Once upon a time, there were smelts in Jamaica Pond - who knew? This article on the introduction of smelts into the pond makes me wonder what happened to them. Were they fished out? Did they die off naturally? They seemed to have lasted there for many a smelt generation. Smelts naturally live in nearshore ocean waters, moving into fresh water streams to breed in the spring. I do remember a time in the mid-late 1960s when the pond was "reclaimed" - that is, the fish were all poisoned out to remove unwanted "trash" fish, and replace them with more popular game fish. People were walking the banks of the pond, picking up dead fish to take home. I hope the smelts of Jamaica Pond didn't survive that long, only to be poisoned out of existence.

Farmers' Register - 1840


From the Proceedings of the Boston Society of Natural History, 1840.

Dr Storer presented the following report on the fishes referred to him at the last meeting of the society.

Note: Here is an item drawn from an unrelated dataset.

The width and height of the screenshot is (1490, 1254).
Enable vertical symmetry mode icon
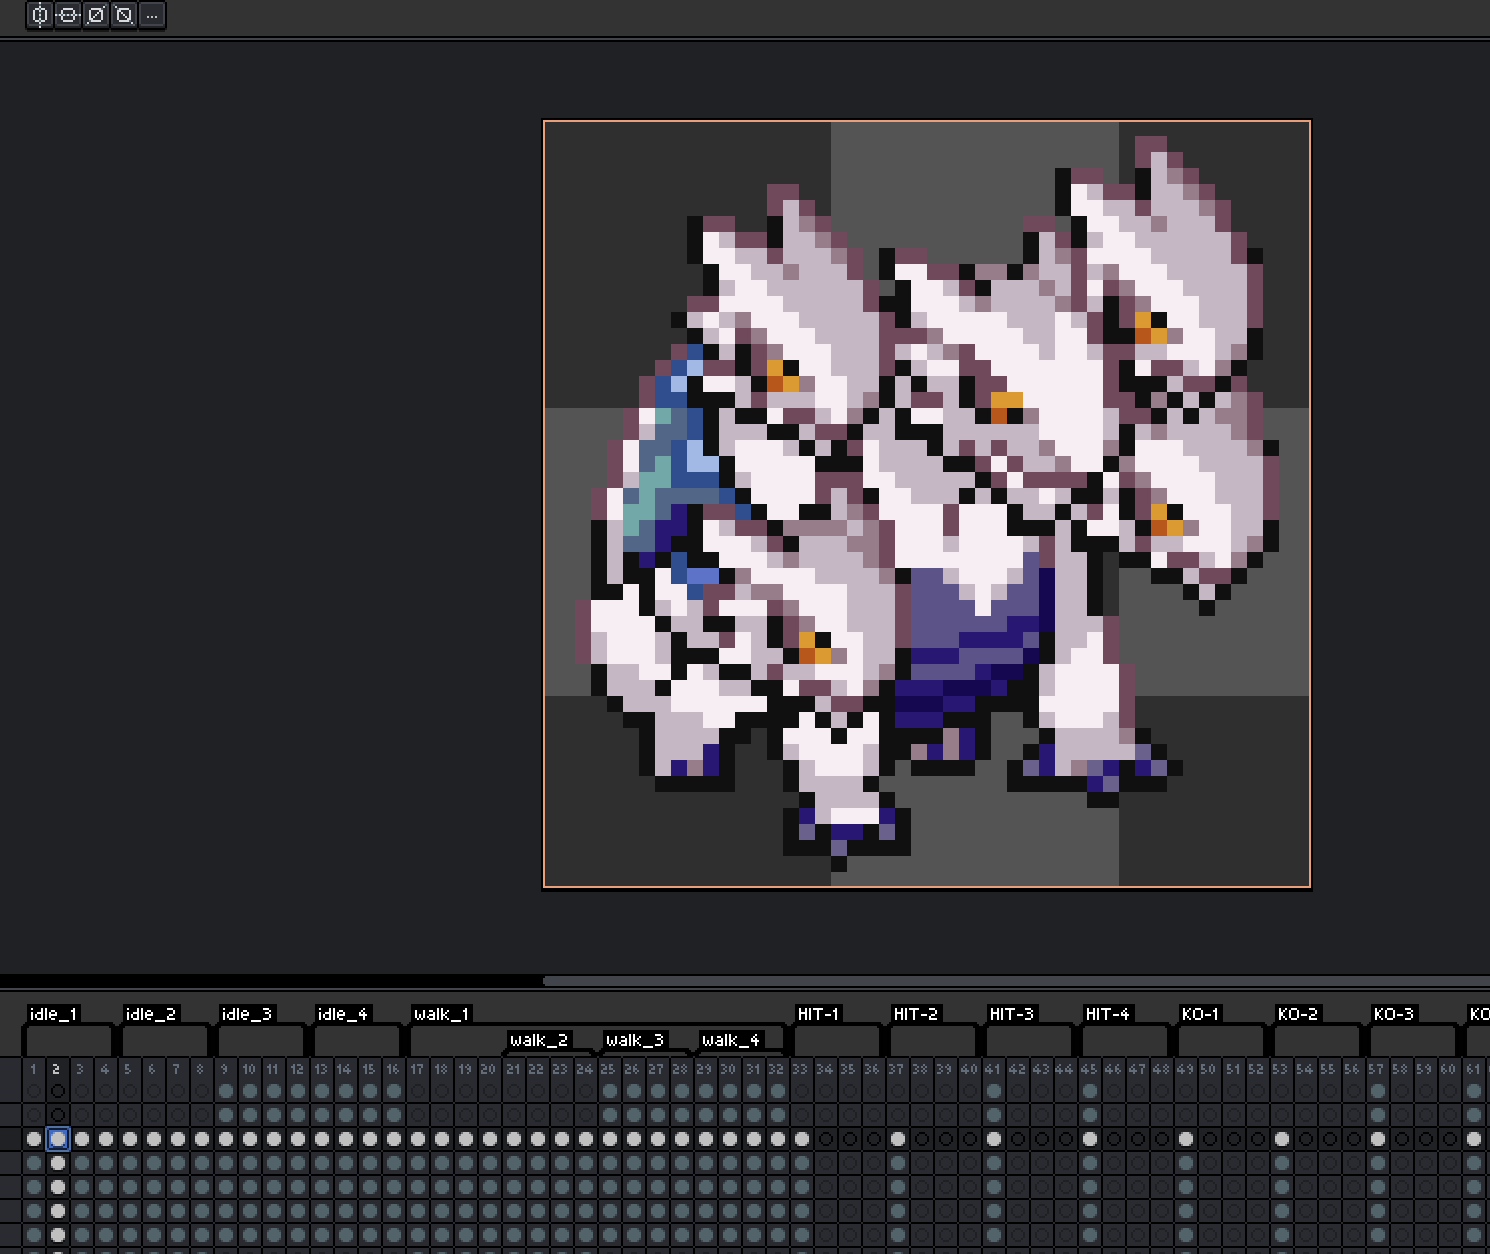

The fishes presented to the society at its last meeting, as having been taken from the Jamaica pond, about five miles from the city, are the Osmerus sperlanus, common smelt. You may be surprised at the circumstance of salt water fishes being taken in a fresh water pond entirely disconnected from the sea. During the preparation of my report upon the fishes of Massachusetts, I learned from Benjamin Weld, Esq. of Roxbury, it was generally understood that the smelts found in Jamaica pond, were originally placed there by Governor Bernard Investigating the subject, to procure some data, I met with the following extract, in a note, by Daines Barrington, the then vice president of the Royal Society, to a letter from John Reinhold Foster, "on the management of Carp in Polish Prussia:" "I have been informed by Sir Francis Bernard (the late Governor of New England) that in a large pool which he rented not far from Boston, and which had not the least communication with the sea, several of these fish, originally introduced from the salt water, had lived many years and were, to all appearances, very healthy." As I have never heard of this fish having been taken in any other pond in the neighborhood, there can be but little doubt that the "large pool" referred to in the above note was Jamaica pond. The specimens you perceive are considerably smaller than those purchased in our market - all that I have seen from this pond, for the last year, are smaller than those commonly met with. From the quantities yearly taken, however, they must have increased considerably in number; and their flesh has lost nothing of its sweetness or flavor, as I have repeatedly had opportunities of testing.